Las palabras del bardo, mueren al nacer, como los sonidos provocados por el músico. El poeta podrá esgrimir para su defensa que si la pintura permite reflejar la naturaleza, lo que transmite su poesía también lo intenta. Da Vinci recoge el guante e insiste en señalar las oposiciones. La imitación del pintor recae sobre la obra de Dios; el poeta imita la experiencia de los hombres, que es a su vez, parte de una obra antecedente, y en ese sentido, el poeta copia lo copiado (es como el eco de otro eco). Entre ambos, el pintor y el poeta, aparece la armonía transmitida por la música que sí, que comprende la matemática subyacente a este mundo aunque aún así, aún así, no puede prometer la perdurabilidad de lo pintado. En ese instante eterno captado por los pinceles, el pintor compite hasta con el mismísimo Dios. Mientras la mujer de Francesco del Giocondo ha desaparecido definitivamente, la enigmática expresión de Mona Lisa pervive incólume tras un cristal en un museo.
El argumento pro ciencia se desvirtúa porque más allá de las proporciones, la perdurabilidad y la transmisibilidad de lo conocido, la última baza del florentino es: “aquel que se halle en la disyuntiva de escoger preferirá perder el oído, el olfato y el tacto, y no el sentido de la vista” (Tratado de la pintura: 55).
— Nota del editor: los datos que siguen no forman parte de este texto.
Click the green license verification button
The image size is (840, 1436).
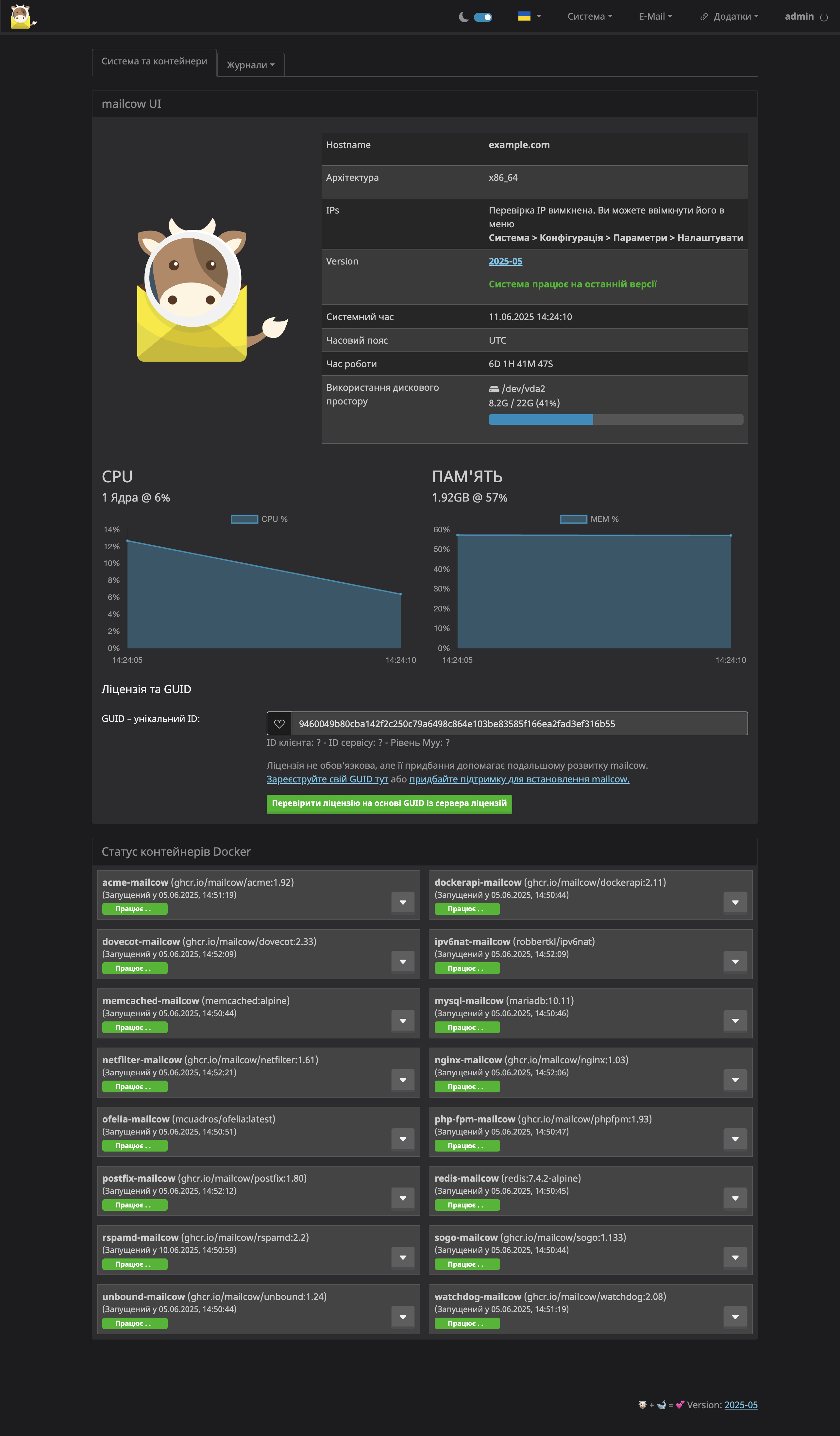[x=389, y=803]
En última instancia, la nobleza de los sentidos tal vez no se deba tanto a la divina proporción captada por uno u otro, sino el temor y el temblor que provoca la insinuación de la ceguera.
¿Qué hubiera pasado si hubiera compartido mundo con nosotros/as? Un mundo donde la música perdura después de haberle ganado la batalla al efímero instante en que el aire vibra entre las siete cuerdas de la lira. Un mundo donde conviven otras categorías en donde las artes ni siquiera son bellas. Un mundo que no quiere perder sentido alguno porque todos juntos, hacen sentido.
¿Qué hubiera pasado si mientras Leonardo “imitaba” las sombras de un paisaje toscano sonara en una radio salpicada de óleo otro Leonardo que frasea una canción escondida “a thousand kisses deep”?